Day by day, electrocatalysis is gaining more attention from industry. In particular, industry is exploring the use of electrochemistry for energy conversion devices, waste water treatment and electro-organic synthesis. We use electrochemical methods to acquire a deep fundamental comprehension of reaction mechanisms and a true understanding of physicochemical properties of electrodes. This knowledge contributes to solve the limitations of electrochemical technologies.

The expectations for nanomaterials are enormous as their unique mechanical, optical, electrical, magnetic, thermal and catalytical properties make them special constituents for a number of applications. In our lab, we use diverse synthesis methods of nanomaterials with special interest in the control of the particles size, composition and surface structure.

Our goal is to understand the basic effects of electric fields at the biophysical, biochemical, biomolecular and biocellular levels. We put special emphasis in the development of nanosensors in the field of medicine.

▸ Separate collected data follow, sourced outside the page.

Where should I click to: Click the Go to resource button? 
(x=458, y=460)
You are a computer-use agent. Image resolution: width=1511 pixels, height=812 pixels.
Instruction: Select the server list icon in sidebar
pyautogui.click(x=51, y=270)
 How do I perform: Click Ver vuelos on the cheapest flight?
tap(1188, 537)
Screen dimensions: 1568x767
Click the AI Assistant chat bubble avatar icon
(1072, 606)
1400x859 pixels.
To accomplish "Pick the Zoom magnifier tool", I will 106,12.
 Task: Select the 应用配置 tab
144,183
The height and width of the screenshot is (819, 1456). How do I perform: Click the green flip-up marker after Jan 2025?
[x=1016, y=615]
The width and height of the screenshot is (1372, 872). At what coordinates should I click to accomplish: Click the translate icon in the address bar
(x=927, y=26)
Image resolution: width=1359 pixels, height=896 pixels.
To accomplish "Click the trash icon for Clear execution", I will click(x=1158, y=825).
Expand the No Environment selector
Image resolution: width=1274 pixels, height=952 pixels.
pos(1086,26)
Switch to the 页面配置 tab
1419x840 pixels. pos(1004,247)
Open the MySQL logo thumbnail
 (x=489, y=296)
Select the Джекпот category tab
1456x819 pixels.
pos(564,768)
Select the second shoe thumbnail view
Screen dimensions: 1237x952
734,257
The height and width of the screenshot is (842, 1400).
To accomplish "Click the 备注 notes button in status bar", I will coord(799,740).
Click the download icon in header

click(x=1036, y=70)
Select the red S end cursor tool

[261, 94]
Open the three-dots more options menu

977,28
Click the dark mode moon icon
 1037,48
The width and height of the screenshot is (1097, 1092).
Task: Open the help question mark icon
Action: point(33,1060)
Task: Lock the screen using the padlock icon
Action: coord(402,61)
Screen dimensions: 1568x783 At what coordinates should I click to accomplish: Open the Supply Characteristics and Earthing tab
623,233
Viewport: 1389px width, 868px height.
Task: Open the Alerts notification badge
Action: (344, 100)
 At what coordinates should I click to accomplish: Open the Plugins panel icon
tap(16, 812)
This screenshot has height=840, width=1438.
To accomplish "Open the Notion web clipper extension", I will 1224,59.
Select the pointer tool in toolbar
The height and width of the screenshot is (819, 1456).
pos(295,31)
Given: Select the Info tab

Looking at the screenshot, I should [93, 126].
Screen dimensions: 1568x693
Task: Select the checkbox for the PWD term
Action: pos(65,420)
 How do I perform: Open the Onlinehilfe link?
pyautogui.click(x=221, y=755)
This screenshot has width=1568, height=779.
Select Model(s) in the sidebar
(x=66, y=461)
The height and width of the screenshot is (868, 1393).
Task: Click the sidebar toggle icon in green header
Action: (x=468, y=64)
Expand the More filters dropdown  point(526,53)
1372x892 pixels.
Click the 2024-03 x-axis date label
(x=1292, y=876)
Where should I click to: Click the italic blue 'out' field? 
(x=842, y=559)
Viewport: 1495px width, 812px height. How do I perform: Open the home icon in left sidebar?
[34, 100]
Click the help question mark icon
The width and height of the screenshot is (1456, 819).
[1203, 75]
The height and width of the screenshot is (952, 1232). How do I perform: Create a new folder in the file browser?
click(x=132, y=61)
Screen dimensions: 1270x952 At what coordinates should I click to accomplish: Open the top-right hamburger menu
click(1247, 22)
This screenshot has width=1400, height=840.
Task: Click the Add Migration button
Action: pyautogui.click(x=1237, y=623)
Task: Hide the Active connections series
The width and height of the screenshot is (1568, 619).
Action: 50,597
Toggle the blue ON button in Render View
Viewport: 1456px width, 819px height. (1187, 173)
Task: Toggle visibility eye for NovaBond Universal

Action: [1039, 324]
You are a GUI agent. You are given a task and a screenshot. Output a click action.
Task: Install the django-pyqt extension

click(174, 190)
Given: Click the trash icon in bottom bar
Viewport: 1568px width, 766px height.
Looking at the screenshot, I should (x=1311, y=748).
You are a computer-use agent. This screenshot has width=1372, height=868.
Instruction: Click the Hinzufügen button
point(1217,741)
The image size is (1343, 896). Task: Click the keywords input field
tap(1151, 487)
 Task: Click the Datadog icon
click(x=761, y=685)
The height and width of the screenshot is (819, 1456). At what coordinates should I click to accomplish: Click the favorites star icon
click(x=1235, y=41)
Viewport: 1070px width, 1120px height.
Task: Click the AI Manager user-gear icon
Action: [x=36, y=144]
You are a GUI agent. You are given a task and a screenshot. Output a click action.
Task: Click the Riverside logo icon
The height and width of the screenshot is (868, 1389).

With the growing concern about climate change and CO2 emissions, industry is shifting its focus to alternative “green” energy sources like solar energy, lithium-air batteries and fuel cells.

Our research focuses on the design of new, highly-functional, ORR-efficient nanomaterials for use in Polymer Electrolyte Fuel Cells (PEFCs) and Lithium-air batteries. We attempt to achieve this by developing a molecular-level understanding of the electrochemical reactions in well-defined surfaces.

Other research interests include the implementation of electrochemical methods for waste water treatment, CO2 reduction and chemical analysis.